* [Selected excerpt]:

· · · · ·

Lưu Kim Hoàng

Personal information
- Full name: Lưu Kim Hoàng
- Date of birth: 1948 (age 76–77)
- Place of birth: Gò Công, Vietnam
- Position: Goalkeeper

Senior career*
- Years: Team / Apps / (Gls)
- 1976–1988: Saigon Port

= Lưu Kim Hoàng =

Vietnamese footballer (born 1948)

Lưu Kim Hoàng (Born 1948), also known as Hoàng "đế" (English: Emperor), is a former Vietnamese footballer who played as a goalkeeper.

== Club career ==
Born in Gò Công, South Vietnam. Hoàng moved to Ho Chi Minh City and joined Saigon Port in 1976, being one of the founder members of the club. In the club, he replaced former Sáng "lùn" and became the main goalkeeper for 13 years straight. In 1986, after winning the first V.League 1 for the club, he intended to retire but due to a lack of people, coach Tam Lang encouraged him to stay. He only retired in December 1988 when Nguyễn Hồng Phẩm took over his position.

· · · · ·

(Element lookup data)
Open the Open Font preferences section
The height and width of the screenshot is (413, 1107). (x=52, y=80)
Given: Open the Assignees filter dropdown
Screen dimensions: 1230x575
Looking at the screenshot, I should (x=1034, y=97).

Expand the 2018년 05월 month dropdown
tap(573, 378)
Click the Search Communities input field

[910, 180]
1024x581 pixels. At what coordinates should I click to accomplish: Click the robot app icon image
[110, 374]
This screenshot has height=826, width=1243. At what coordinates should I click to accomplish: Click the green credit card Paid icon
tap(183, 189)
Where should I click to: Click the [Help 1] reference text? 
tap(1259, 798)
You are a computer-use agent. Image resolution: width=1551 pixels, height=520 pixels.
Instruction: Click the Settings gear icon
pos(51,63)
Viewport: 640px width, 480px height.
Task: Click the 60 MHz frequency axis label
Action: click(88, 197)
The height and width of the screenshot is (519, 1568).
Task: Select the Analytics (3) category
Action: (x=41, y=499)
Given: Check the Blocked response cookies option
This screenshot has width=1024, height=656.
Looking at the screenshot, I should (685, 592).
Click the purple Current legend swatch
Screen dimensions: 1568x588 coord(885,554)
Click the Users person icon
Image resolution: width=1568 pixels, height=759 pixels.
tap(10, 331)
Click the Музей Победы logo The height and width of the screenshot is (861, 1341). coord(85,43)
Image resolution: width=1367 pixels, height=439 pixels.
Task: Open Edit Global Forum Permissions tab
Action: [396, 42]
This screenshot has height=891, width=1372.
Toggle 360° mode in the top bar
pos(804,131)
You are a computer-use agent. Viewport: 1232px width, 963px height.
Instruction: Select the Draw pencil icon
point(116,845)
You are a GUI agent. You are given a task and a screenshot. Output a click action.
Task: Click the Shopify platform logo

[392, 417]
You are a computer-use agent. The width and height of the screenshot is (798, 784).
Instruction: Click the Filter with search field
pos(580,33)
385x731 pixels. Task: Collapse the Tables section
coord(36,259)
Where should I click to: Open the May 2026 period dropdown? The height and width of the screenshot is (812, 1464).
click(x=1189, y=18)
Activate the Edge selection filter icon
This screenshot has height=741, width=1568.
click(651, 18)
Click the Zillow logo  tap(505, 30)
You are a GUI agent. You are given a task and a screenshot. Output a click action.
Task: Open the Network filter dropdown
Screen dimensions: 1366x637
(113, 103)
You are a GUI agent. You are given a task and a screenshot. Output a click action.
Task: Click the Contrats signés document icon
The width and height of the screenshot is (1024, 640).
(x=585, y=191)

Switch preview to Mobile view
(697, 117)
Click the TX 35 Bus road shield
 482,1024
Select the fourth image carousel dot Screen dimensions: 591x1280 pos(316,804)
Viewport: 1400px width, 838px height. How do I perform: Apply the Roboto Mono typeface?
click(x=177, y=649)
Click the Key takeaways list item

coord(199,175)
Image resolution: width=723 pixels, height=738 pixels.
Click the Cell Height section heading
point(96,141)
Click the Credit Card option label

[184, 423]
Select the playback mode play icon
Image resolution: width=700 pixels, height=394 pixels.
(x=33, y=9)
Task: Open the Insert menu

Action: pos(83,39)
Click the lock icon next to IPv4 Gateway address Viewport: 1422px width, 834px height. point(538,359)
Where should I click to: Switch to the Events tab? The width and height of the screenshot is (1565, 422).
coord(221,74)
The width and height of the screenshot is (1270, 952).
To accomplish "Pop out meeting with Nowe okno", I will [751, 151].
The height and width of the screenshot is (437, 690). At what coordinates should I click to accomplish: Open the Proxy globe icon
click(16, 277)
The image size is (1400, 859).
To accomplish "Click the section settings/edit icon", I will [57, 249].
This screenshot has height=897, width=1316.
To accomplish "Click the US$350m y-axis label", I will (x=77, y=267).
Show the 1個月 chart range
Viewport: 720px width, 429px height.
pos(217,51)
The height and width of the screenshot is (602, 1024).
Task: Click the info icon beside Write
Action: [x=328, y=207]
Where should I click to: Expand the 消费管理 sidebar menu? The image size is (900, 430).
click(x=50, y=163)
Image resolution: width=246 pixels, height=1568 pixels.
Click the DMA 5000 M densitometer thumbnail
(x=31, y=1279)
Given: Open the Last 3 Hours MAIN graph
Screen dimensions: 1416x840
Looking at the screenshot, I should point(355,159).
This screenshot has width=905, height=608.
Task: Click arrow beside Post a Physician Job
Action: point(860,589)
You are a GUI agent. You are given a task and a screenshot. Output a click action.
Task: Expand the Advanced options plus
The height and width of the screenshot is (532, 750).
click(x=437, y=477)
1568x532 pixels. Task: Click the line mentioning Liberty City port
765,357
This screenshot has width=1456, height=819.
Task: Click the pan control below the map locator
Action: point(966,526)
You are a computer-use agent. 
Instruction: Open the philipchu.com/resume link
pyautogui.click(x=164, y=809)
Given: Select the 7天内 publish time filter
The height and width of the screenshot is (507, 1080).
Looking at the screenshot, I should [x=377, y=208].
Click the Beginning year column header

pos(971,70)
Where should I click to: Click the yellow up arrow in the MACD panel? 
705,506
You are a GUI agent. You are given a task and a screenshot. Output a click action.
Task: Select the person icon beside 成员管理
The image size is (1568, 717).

· · · · ·

* [Task A]: Quote the Lưu Kim Hoàng article word for word, everything from "- 1976–1988: Saigon" down to "over his position.".
* [Task B]: Does the Lưu Kim Hoàng article agree with each statement? Answer yes or no, and quote the words of the article that decide it. (i) Hoàng joined Saigon Port in 1976. (ii) Hoàng retired in 1986 after winning the first V.League 1. (iii) Hoàng was the club's main goalkeeper for 10 years.
The data above has no part in these tasks.

* [Task solution A]:
- 1976–1988: Saigon Port

= Lưu Kim Hoàng =

Vietnamese footballer (born 1948)

Lưu Kim Hoàng (Born 1948), also known as Hoàng "đế" (English: Emperor), is a former Vietnamese footballer who played as a goalkeeper.

== Club career ==
Born in Gò Công, South Vietnam. Hoàng moved to Ho Chi Minh City and joined Saigon Port in 1976, being one of the founder members of the club. In the club, he replaced former Sáng "lùn" and became the main goalkeeper for 13 years straight. In 1986, after winning the first V.League 1 for the club, he intended to retire but due to a lack of people, coach Tam Lang encouraged him to stay. He only retired in December 1988 when Nguyễn Hồng Phẩm took over his position.

* [Task solution B]:
(i) Yes: "joined Saigon Port in 1976"
(ii) No: "He only retired in December 1988 when Nguyễn Hồng Phẩm took over his position."
(iii) No: "became the main goalkeeper for 13 years straight"